Supplied passage:
Are you feeling neglected, punished, ignored, rejected, criticized in your current relationship? Have you tried couples therapy but still keep hitting a wall or have seen little or no improvement? Does your partner lie, or manipulate the truth in therapy making progress diffcult or impossible?
My goal in my practice is to encourage change and growth, but I do also know that sometimes it's very difficult to change and grow by ourselves when our partners, families, friends and surrounding people don't change with us or inspire, encourage or support the change. Too often I see people clinging to situations, lifestyles, and relationships long after it has ceased being a place of healthy, passionate growth for them.
We set up our life a certain way. We become accustomed to little every day things. We are creatures of habit but even so, is it in our best interest to hold onto something simply because we have invested time, money or energy into it? Yes, things may have been really good at one time, great in fact, times which inspired us to grow, times which inspired us to become our best selves, but that was then, if it is so difficult to get back to those times, is it worth all this blood, sweat and tears? Especially if there seems to be a fundamental road block, usually in the form of another entity, which in relationships is quite often the other party. If two people cannot agree to grow towards the same goals, plans and interests is it possible to make these relationship grow and thrive? And at what point do people finally say enough? Enough is enough? Does it really need to be this tough?

Data under study:
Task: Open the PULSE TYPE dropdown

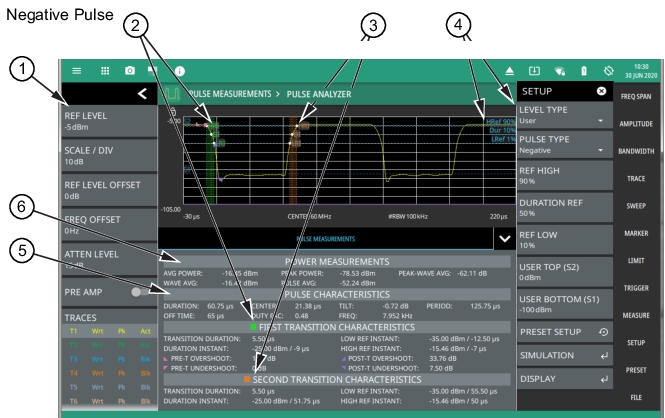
* * *
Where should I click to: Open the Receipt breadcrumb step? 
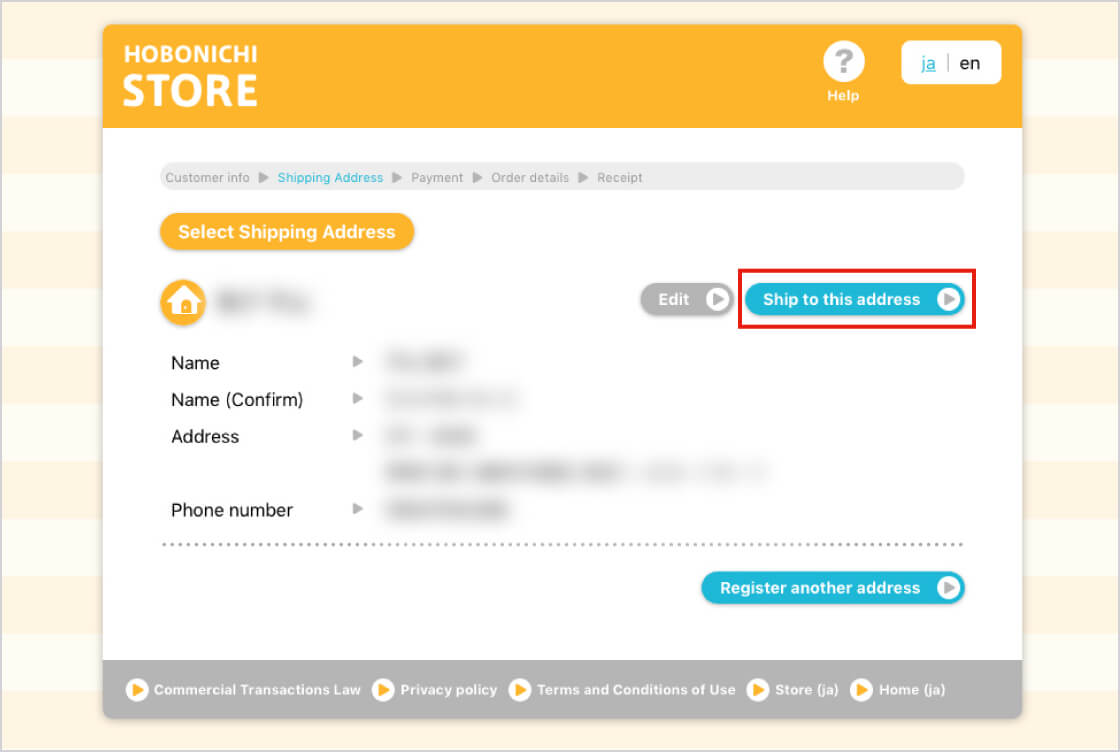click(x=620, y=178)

Problem set:
#1 In the passage on relationship growth, what goal does the writer give for the practice?
#2 Repeat the passage on relationship growth from "Are you feeling" up to and including "diffcult or impossible?", substituting "marriage counseling" for "couples therapy".

Results of the tasks:
#1 To encourage change and growth.

#2
Are you feeling neglected, punished, ignored, rejected, criticized in your current relationship? Have you tried marriage counseling but still keep hitting a wall or have seen little or no improvement? Does your partner lie, or manipulate the truth in therapy making progress diffcult or impossible?